Data records
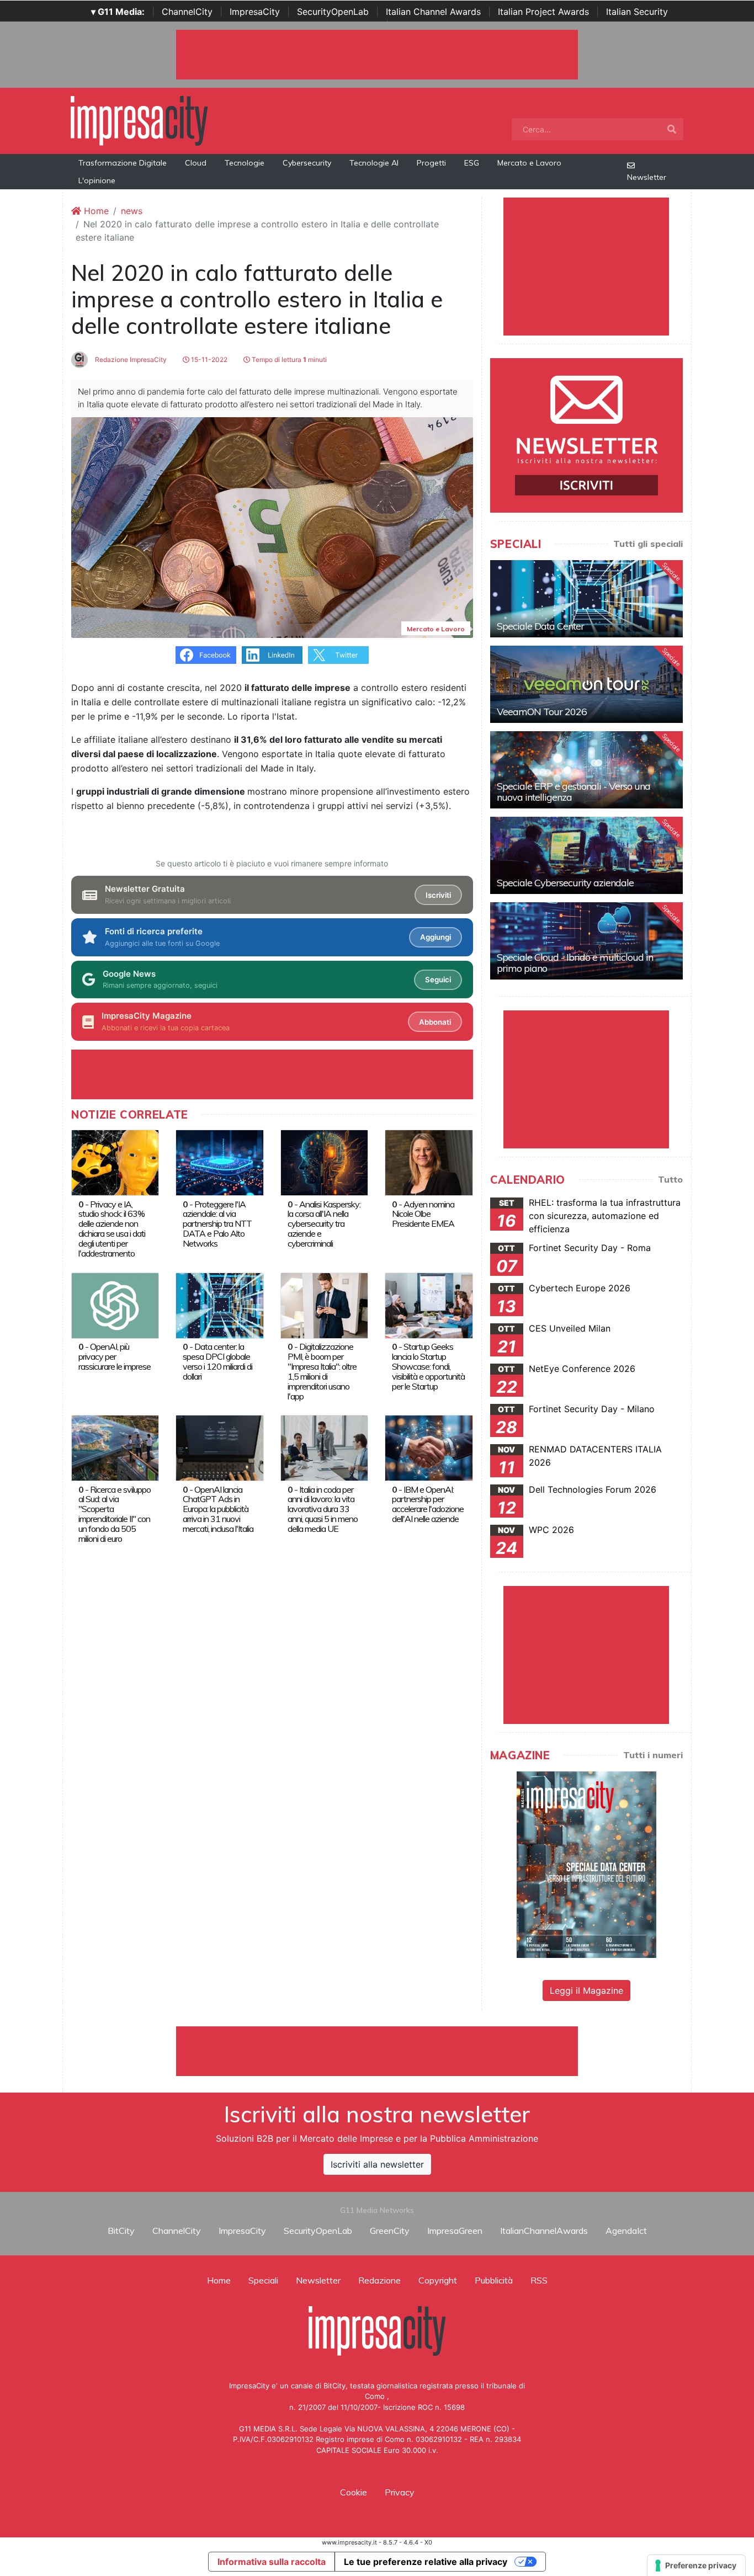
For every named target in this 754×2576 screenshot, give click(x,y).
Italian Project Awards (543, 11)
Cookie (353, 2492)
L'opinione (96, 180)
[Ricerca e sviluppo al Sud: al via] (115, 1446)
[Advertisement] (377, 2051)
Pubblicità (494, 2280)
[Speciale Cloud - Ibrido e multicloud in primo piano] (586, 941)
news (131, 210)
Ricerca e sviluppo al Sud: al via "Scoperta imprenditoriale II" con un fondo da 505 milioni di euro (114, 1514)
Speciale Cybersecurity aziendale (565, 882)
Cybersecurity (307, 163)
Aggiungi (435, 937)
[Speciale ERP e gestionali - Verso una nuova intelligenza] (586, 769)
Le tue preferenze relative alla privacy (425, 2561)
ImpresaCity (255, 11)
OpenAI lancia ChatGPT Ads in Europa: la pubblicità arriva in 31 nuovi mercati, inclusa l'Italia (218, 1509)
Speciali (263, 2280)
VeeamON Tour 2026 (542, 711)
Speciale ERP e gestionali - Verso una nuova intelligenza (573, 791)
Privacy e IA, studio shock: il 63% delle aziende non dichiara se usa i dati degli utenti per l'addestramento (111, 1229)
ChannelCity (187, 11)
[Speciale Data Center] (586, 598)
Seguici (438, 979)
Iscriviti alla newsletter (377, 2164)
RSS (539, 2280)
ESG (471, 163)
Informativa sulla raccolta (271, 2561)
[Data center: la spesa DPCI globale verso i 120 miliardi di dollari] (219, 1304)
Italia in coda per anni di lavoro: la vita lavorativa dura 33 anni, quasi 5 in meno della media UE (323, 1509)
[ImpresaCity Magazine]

About this exercise
The records above need to be copied exactly, though not their pictures.

Your response
For every named target in this 754×2576 screenshot, give click(x,y).
Italian Project Awards (543, 11)
Cookie (353, 2492)
L'opinione (96, 180)
[Ricerca e sviluppo al Sud: al via] (115, 1446)
[Advertisement] (377, 2051)
Pubblicità (494, 2280)
[Speciale Cloud - Ibrido e multicloud in primo piano] (586, 941)
news (131, 210)
Ricerca e sviluppo al Sud: al via "Scoperta imprenditoriale II" con un fondo da 505 milioni di euro (114, 1514)
Speciale Cybersecurity aziendale (565, 882)
Cybersecurity (307, 163)
Aggiungi (435, 937)
[Speciale ERP e gestionali - Verso una nuova intelligenza] (586, 769)
Le tue preferenze relative alla privacy (425, 2561)
ImpresaCity (255, 11)
OpenAI lancia ChatGPT Ads in Europa: la pubblicità arriva in 31 nuovi mercati, inclusa l'Italia (218, 1509)
Speciali (263, 2280)
VeeamON Tour 2026 (542, 711)
Speciale ERP e gestionali - Verso una nuova intelligenza (573, 791)
Privacy e IA, studio shock: il 63% delle aziende non dichiara se usa i dati degli utenti per l'addestramento (111, 1229)
ChannelCity (187, 11)
[Speciale Data Center] (586, 598)
Seguici (438, 979)
Iscriviti alla newsletter (377, 2164)
RSS (539, 2280)
ESG (471, 163)
Informativa sulla raccolta (271, 2561)
[Data center: la spesa DPCI globale verso i 120 miliardi di dollari] (219, 1304)
Italia in coda per anni di lavoro: la vita lavorativa dura 33 anni, quasi 5 in meno della media UE (323, 1509)
[ImpresaCity Magazine]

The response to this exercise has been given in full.